„Messias“ von Georg Friedrich Händel

Das Bußtagskonzert in der Martin-Luther-Kirche bringt dieses Jahr das Oratorium „Messias“ von Georg Friedrich Händel zu Gehör. Der Begriff Messias hat seine Wurzeln in der aramäischen und hebräischen Sprache. Er bedeutet: der Gesalbte. Der Titel Christus ist die wörtliche Übersetzung in das Griechische.
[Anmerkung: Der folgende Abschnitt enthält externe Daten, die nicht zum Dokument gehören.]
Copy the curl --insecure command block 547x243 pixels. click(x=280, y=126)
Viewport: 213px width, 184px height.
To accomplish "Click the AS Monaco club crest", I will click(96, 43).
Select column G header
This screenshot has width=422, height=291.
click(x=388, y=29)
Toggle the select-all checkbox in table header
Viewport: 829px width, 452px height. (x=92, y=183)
Das Ritual der Salbung wurde in Israel an Königen vollzogen. Hohepriester und später generell Priester wurden gesalbt. Der Gesalbte, ob König oder Priester, ist in besonderer Weise ein Mittler zwischen Gott und den Menschen. Der Begriff des Messias wird auch in

unseren Übersetzungen verwendet, im Johannesevangelium bei den ersten Jüngern (Joh. 1,41) und in der Geschichte mit der Samariterin, bei der Jesus ihre Aussage: „Ich weiß dass, der Messias kommt“ bestätigt: „Ich bin´s, der mit dir redet“ (Joh 4,25).
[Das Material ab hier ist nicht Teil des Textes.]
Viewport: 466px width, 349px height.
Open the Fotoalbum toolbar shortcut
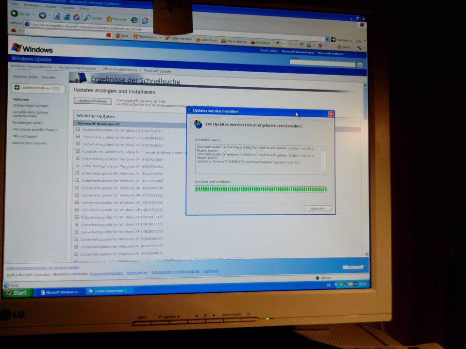tap(252, 42)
Das Oratorium von Georg Friedrich Händel erzählt vom Leben Jesu in drei Teilen: Der Ankündigung und der Geburt, der Passion und dem Sieg Gottes, der Erlösung der Welt und der Überwindung des Todes.

Der Librettist Charles Jennens hat vor allem Texte aus dem Alten Testament zusammengestellt, die auf den Messias hinweisen, beziehungsweise auf Jesus, als dem Messias, gedeutet werden. Für uns heute, ganz aktuell, ist die Lesart, die Bedeutung des Alten Testaments auch für das Christsein wieder neu und positiv zu bewerten. Das Libretto spart die Passionsberichte der Evangelien aus und bringt, neben der Weihnachtsgeschichte aus Lukas, Texte aus den Briefen an die Römer und Korinther, sowie aus der Offenbarung.

So kommt der positive Charakter des ganzen Werkes zustande. Jesus ist zwar auch der leidende Gottesknecht, aber in erster Linie der angekündigte, siegreiche und Heil bringende Messias. Das Werk wird heute oft in der Originalsprache englisch aufgeführt. Wir möchten mit der Aufführung in deutscher Sprache die Unmittelbarkeit der Verbindung von Wort und Musik erlebbar machen.

Nach evangelischer Sicht hat Jesus, als Messias, alle Vermittlung zwischen Gott und den Menschen vollbracht. Es bedarf keiner weiteren Mittler. Da soll auch keine für viele Zuhörer notwendige Übersetzung im Programmheft dazwischen stehen.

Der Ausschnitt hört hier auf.